===== Texte fourni

Le prince, cependant, ne se découragea pas. Le 25 septembre, à deux reprises encore, il s'efforça d'obtenir la cessation des combats par des voies de conciliation. Il envoya le lieutenant en second du 10e lanciers, l'adjudant-major H. de Ravenne, inviter le baron d'Hooghvorst à se rendre auprès de lui, « afin d'aviser ensemble aux moyens de rétablir la paix et la tranquillité dans la ville». A la« Commission administrative», Rogier s'opposa au départ de l'ancien chef de la garde bourgeoise, et il fut répondu à la proposition princière par l'exigence du retrait immédiat des troupes « à un rayon de huit lieues. Telles seraient les premières bases de tout arrangement ultérieur ». Le prince Frédéric s'inclina. « Son Altesse Royale le Prince Frédéric des Pays-Bas consent à retirer les troupes hors de la ville, à condition que les hostilités cessent de suite et que l'on s'adresse à son Altesse Royale pour concerter avec elle sur les moyens àprendre pour rétablir l'ordre et la tranquillité ». Mais cette fois, ce furent les membres de la « Commission administrative» où Rogier joue un rôle prépondérant qui ne se satisfirent plus du seul éloignement des troupes et qui manifestèrent une superbe audace. La réponse est remarquable. Elle est de Rogier, croyons-nous, car elle sent son juriste de droit public, l'étudiant de Liège, l'élève de Destrivaux qui se souvient de Jean-Jacques. « Prince! le sang du peuple versé et l'incendie d'une partie de la ville ont rendu aujourd'hui tout traité bien difficile. L 'exaspéra tion de tous les esprits est telle en ce moment que nous ne pouvons répondre que ce qui serait convenu par nous, serait l'expression de la Volonté générale (c'est nous qui soulignons). Toutefois, l'éloignement immédiat des troupes parviendrait peut-être à arrêter le massacre des soldats et à sauver la dynastie ».

==========
===== Données affichées

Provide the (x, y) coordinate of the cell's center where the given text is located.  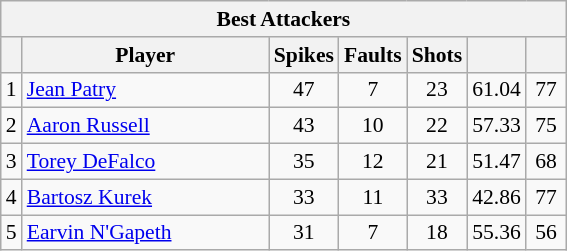
42.86 (496, 197)
Bartosz Kurek (146, 197)
Faults (373, 55)
47 (304, 90)
61.04 (496, 90)
Best Attackers (284, 19)
43 (304, 126)
Jean Patry (146, 90)
35 (304, 162)
Spikes (304, 55)
12 (373, 162)
Aaron Russell (146, 126)
51.47 (496, 162)
21 (438, 162)
Shots (438, 55)
4 (12, 197)
75 (546, 126)
1 (12, 90)
22 (438, 126)
18 (438, 233)
5 (12, 233)
23 (438, 90)
Earvin N'Gapeth (146, 233)
31 (304, 233)
Torey DeFalco (146, 162)
Player (146, 55)
3 (12, 162)
11 (373, 197)
68 (546, 162)
10 (373, 126)
55.36 (496, 233)
57.33 (496, 126)
2 (12, 126)
56 (546, 233)
Provide the (x, y) coordinate of the cell's center where the given text is located.  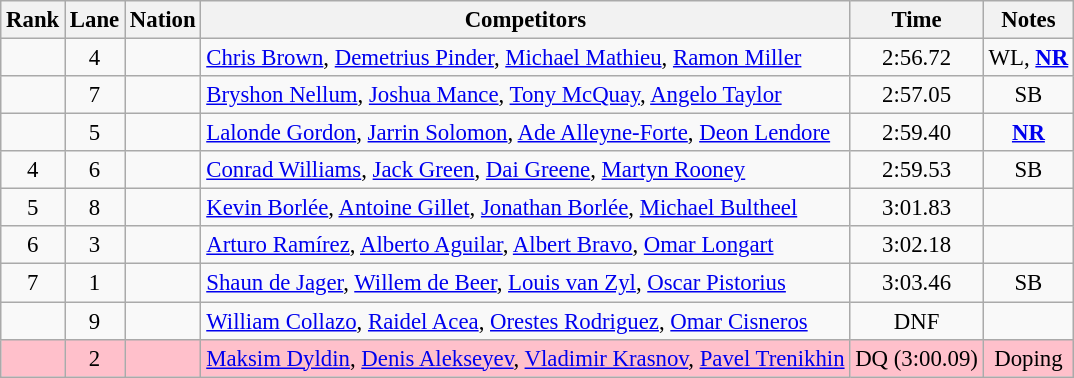
2:59.53 (916, 170)
Time (916, 20)
Conrad Williams, Jack Green, Dai Greene, Martyn Rooney (526, 170)
NR (1028, 133)
Notes (1028, 20)
9 (95, 321)
William Collazo, Raidel Acea, Orestes Rodriguez, Omar Cisneros (526, 321)
Rank (33, 20)
Arturo Ramírez, Alberto Aguilar, Albert Bravo, Omar Longart (526, 245)
3:03.46 (916, 283)
2:56.72 (916, 58)
3 (95, 245)
3:02.18 (916, 245)
Lane (95, 20)
8 (95, 208)
Doping (1028, 358)
2:59.40 (916, 133)
Bryshon Nellum, Joshua Mance, Tony McQuay, Angelo Taylor (526, 95)
2 (95, 358)
Shaun de Jager, Willem de Beer, Louis van Zyl, Oscar Pistorius (526, 283)
Nation (163, 20)
DQ (3:00.09) (916, 358)
WL, NR (1028, 58)
Kevin Borlée, Antoine Gillet, Jonathan Borlée, Michael Bultheel (526, 208)
Chris Brown, Demetrius Pinder, Michael Mathieu, Ramon Miller (526, 58)
Lalonde Gordon, Jarrin Solomon, Ade Alleyne-Forte, Deon Lendore (526, 133)
2:57.05 (916, 95)
3:01.83 (916, 208)
Competitors (526, 20)
Maksim Dyldin, Denis Alekseyev, Vladimir Krasnov, Pavel Trenikhin (526, 358)
1 (95, 283)
DNF (916, 321)
Extract the [x, y] coordinate from the center of the cell holding the provided text.  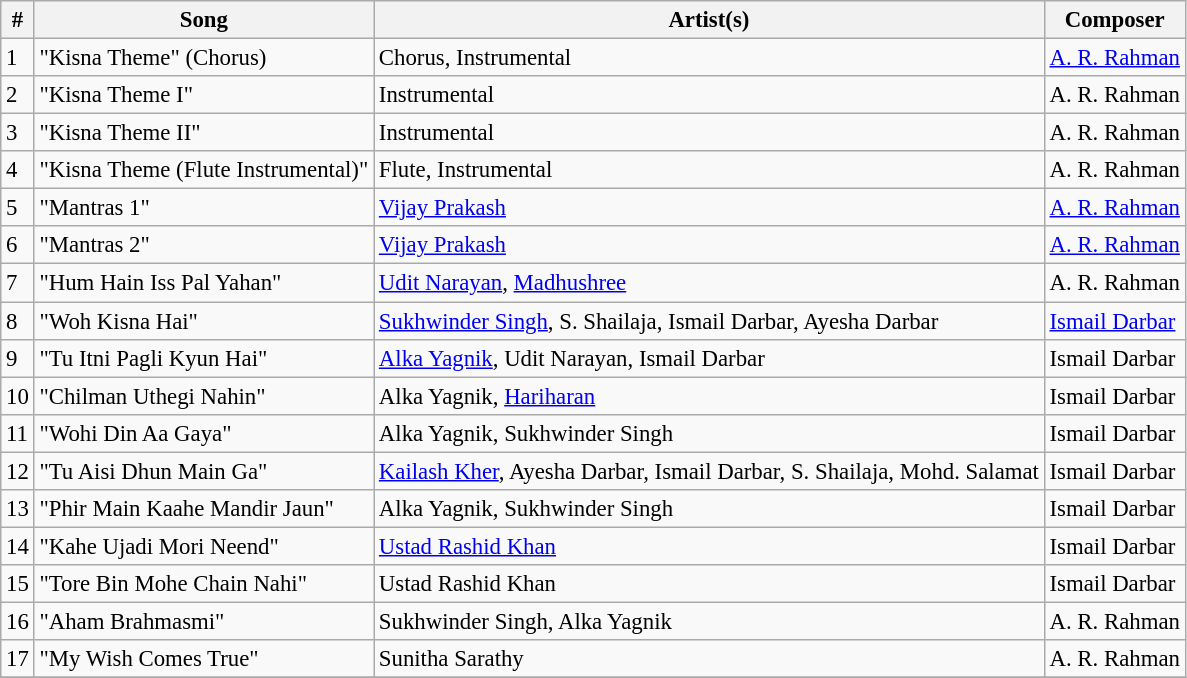
5 [18, 208]
Alka Yagnik, Hariharan [710, 396]
Udit Narayan, Madhushree [710, 283]
Composer [1114, 20]
Kailash Kher, Ayesha Darbar, Ismail Darbar, S. Shailaja, Mohd. Salamat [710, 471]
17 [18, 659]
4 [18, 170]
"Tore Bin Mohe Chain Nahi" [204, 584]
9 [18, 358]
15 [18, 584]
Sukhwinder Singh, Alka Yagnik [710, 621]
7 [18, 283]
"Mantras 1" [204, 208]
3 [18, 133]
"Mantras 2" [204, 245]
10 [18, 396]
"Tu Aisi Dhun Main Ga" [204, 471]
"Phir Main Kaahe Mandir Jaun" [204, 509]
2 [18, 95]
14 [18, 546]
16 [18, 621]
"Chilman Uthegi Nahin" [204, 396]
11 [18, 433]
Sunitha Sarathy [710, 659]
"Kisna Theme I" [204, 95]
"Aham Brahmasmi" [204, 621]
Flute, Instrumental [710, 170]
"Kahe Ujadi Mori Neend" [204, 546]
"Wohi Din Aa Gaya" [204, 433]
Song [204, 20]
Chorus, Instrumental [710, 58]
"Kisna Theme" (Chorus) [204, 58]
"Hum Hain Iss Pal Yahan" [204, 283]
"Kisna Theme (Flute Instrumental)" [204, 170]
13 [18, 509]
Artist(s) [710, 20]
"My Wish Comes True" [204, 659]
8 [18, 321]
# [18, 20]
6 [18, 245]
Sukhwinder Singh, S. Shailaja, Ismail Darbar, Ayesha Darbar [710, 321]
1 [18, 58]
12 [18, 471]
Alka Yagnik, Udit Narayan, Ismail Darbar [710, 358]
"Woh Kisna Hai" [204, 321]
"Tu Itni Pagli Kyun Hai" [204, 358]
"Kisna Theme II" [204, 133]
Determine the (X, Y) coordinate at the center of the cell enclosing the given text.  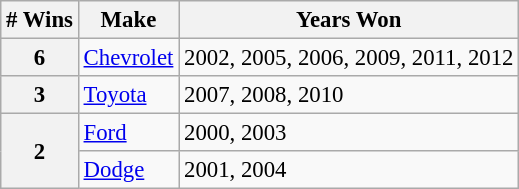
2000, 2003 (349, 133)
3 (40, 95)
2001, 2004 (349, 170)
Make (128, 20)
Ford (128, 133)
Chevrolet (128, 58)
6 (40, 58)
# Wins (40, 20)
Toyota (128, 95)
2 (40, 152)
2002, 2005, 2006, 2009, 2011, 2012 (349, 58)
2007, 2008, 2010 (349, 95)
Dodge (128, 170)
Years Won (349, 20)
Return (x, y) of the center of cell containing provided text 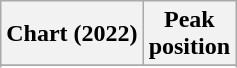
Chart (2022) (72, 34)
Peakposition (189, 34)
Pinpoint the cell where the given text exists, returning its (x, y) midpoint coordinate. 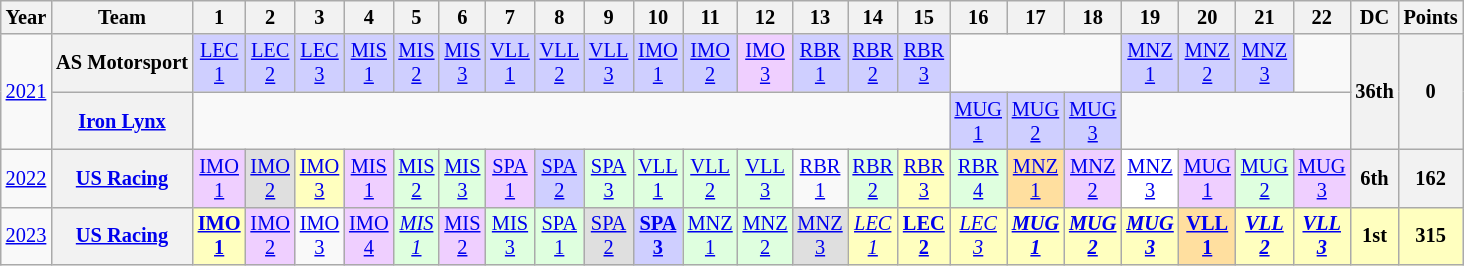
RBR4 (978, 178)
4 (368, 17)
10 (658, 17)
15 (924, 17)
17 (1036, 17)
6th (1374, 178)
Iron Lynx (122, 121)
AS Motorsport (122, 63)
Year (26, 17)
Team (122, 17)
6 (462, 17)
315 (1431, 236)
3 (320, 17)
1st (1374, 236)
DC (1374, 17)
13 (820, 17)
1 (220, 17)
5 (416, 17)
9 (608, 17)
11 (710, 17)
7 (510, 17)
2022 (26, 178)
21 (1264, 17)
20 (1208, 17)
8 (560, 17)
0 (1431, 92)
22 (1322, 17)
19 (1150, 17)
162 (1431, 178)
Points (1431, 17)
2 (270, 17)
16 (978, 17)
36th (1374, 92)
18 (1092, 17)
2023 (26, 236)
2021 (26, 92)
12 (766, 17)
14 (873, 17)
IMO4 (368, 236)
Search for the cell housing the specified text and yield its (x, y) center coordinate. 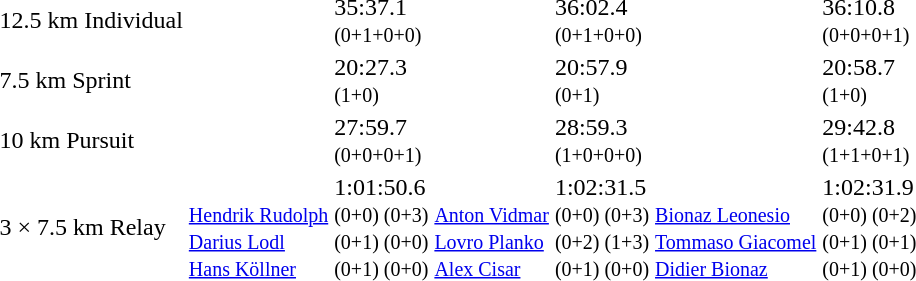
20:27.3(1+0) (382, 80)
28:59.3(1+0+0+0) (602, 140)
20:57.9(0+1) (602, 80)
27:59.7(0+0+0+1) (382, 140)
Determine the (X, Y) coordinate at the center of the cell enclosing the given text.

==========

◆ Consigne:
D'après le texte fourni, jusqu'à quelle distance la « Commission administrative » exigeait-elle d'abord que les troupes soient retirées ? Les enregistrements ci-dessus n'ont aucun lien avec le texte fourni.

◆ Réponse rédigée:
Jusqu'à un rayon de huit lieues.